-- Excerpt --
++++
However, now, the latest responses have left me confused again, as it sounds like my method is not correct either. According to the newer responses, I connect the incoming and outgoing to each other and THEN connect to the box and the outlet by pigtail or by leaving the incoming wire longer. Is this correct?


----------



## stickboy1375

ALFisher said:


> I realize you ground the metal box and the receptacle in EACH box. My first question was whether the method someone gave to me was correct. Here is the method - connect both the incoming and the outgoing ground to each other - attach those to the receptacle, but not the box, as the receptacle is "connected" to the box via the receptacle's screws.
> 
> Based on the responses, the answer to that question is no, that is not correct and should not be done, which is what I believed.
> 
> However, now, the latest responses have left me confused again, as it sounds like my method is not correct either. According to the newer responses, I connect the incoming and outgoing to each other and THEN connect to the box and the outlet by pigtail or by leaving the incoming wire longer. Is this correct?


To keep this real simple and code compliant, splice all your grounds together, add a bonding jumper to the box and device... And you are correct, the DEVICE cannot bond the box, but the box can bond the device if certain requirements are met.


----------



## Jim Port

It doesn't matter if you leave one long or use a pigtail to the box and/or the device. What matters is that the grounds are connected together and to the box and the device.


----------



## ALFisher

Got it. Now, reading the code makes more sense too. This site is great. Thanks so much. Now, one day, I learn why (other than the code says so) connecting the two egcs is required rather than connecting both to the box, but I leave that for another day.
++++
-- Given data --
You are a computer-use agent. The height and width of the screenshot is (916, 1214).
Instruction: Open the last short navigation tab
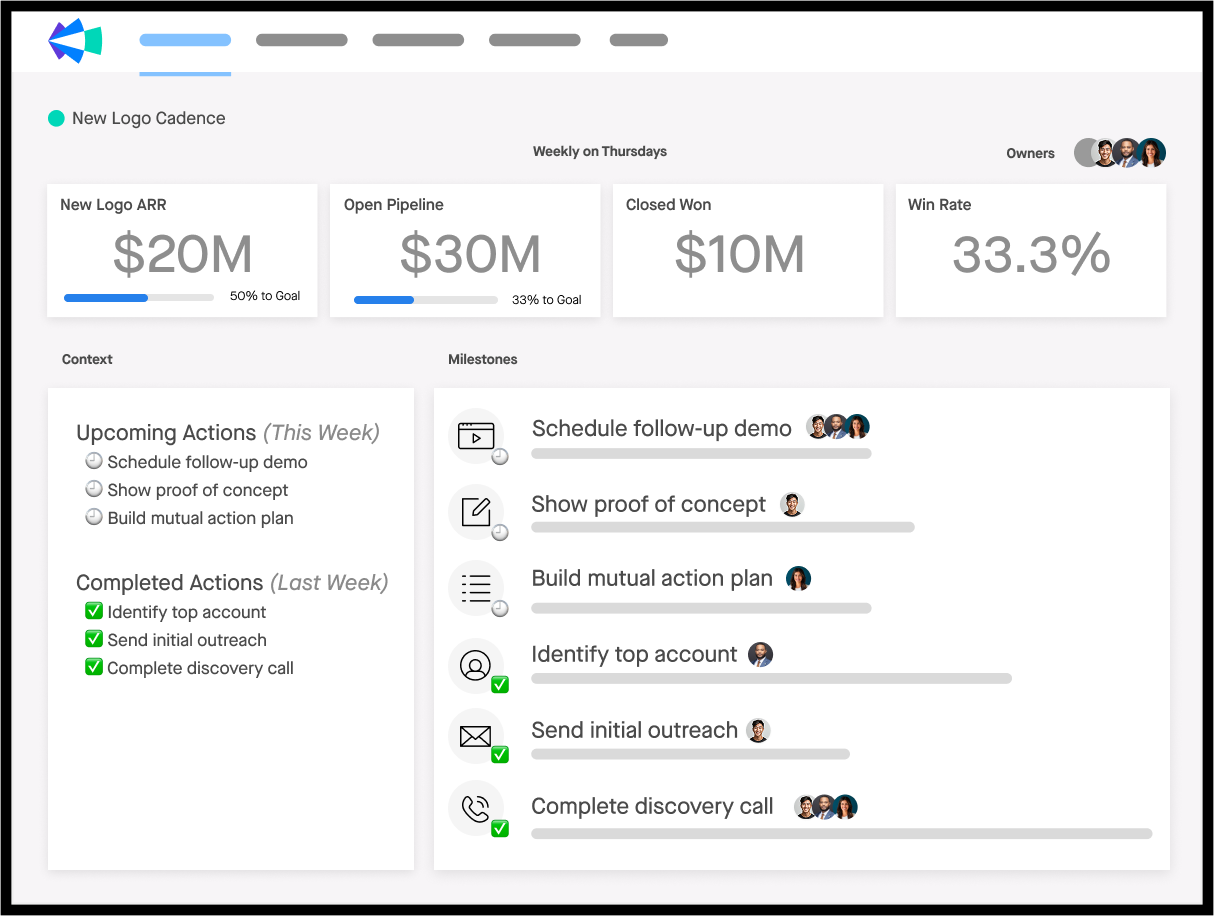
++++
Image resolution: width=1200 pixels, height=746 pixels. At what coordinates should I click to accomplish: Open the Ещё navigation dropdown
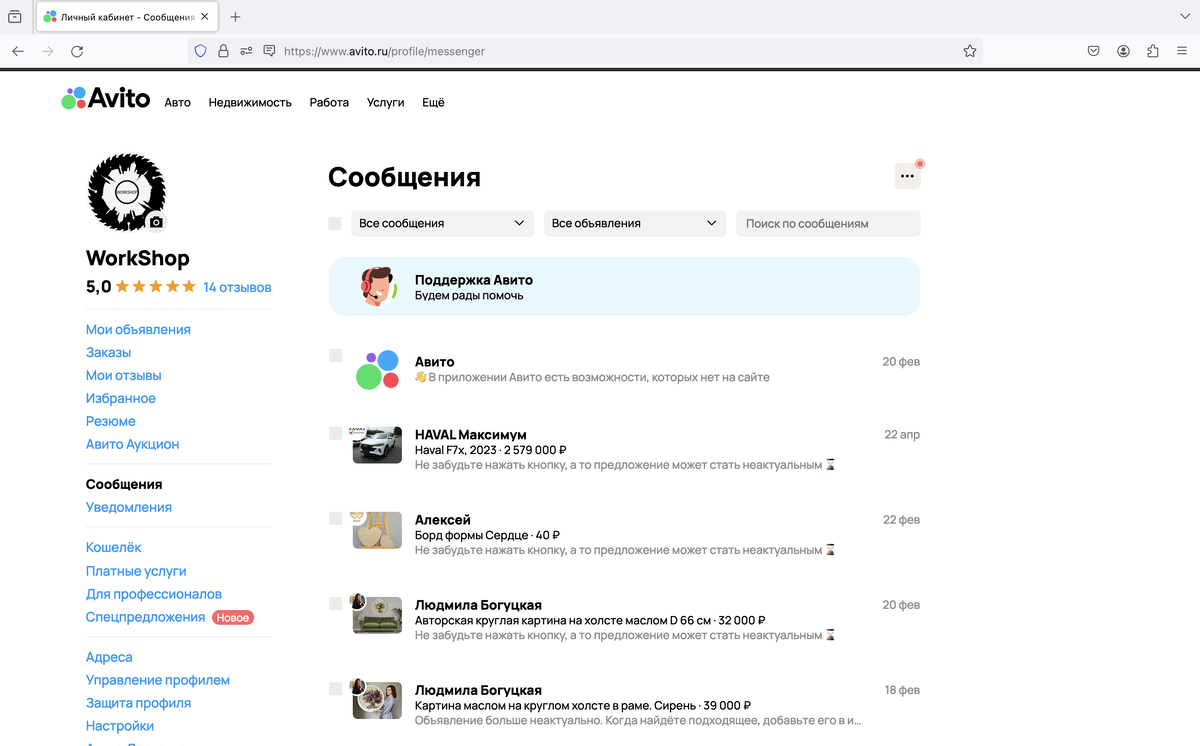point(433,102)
++++
-- Request 1 --
From the grounding thread above, reproduce the part that opens with the words containing "To keep this" and closes with "requirements are met.".
-- Request 2 --
Answer these questions using the grounding thread above:
(a) In the method that ALFisher was given, why were the grounds attached to the receptacle but not to the box?
(b) According to stickboy1375, what cannot bond the box?
(c) According to Jim Port, what is it that matters?

-- Written reply 1 --
To keep this real simple and code compliant, splice all your grounds together, add a bonding jumper to the box and device... And you are correct, the DEVICE cannot bond the box, but the box can bond the device if certain requirements are met.

-- Written reply 2 --
(a) The receptacle is "connected" to the box via the receptacle's screws.
(b) The device cannot bond the box.
(c) What matters is that the grounds are connected together and to the box and the device.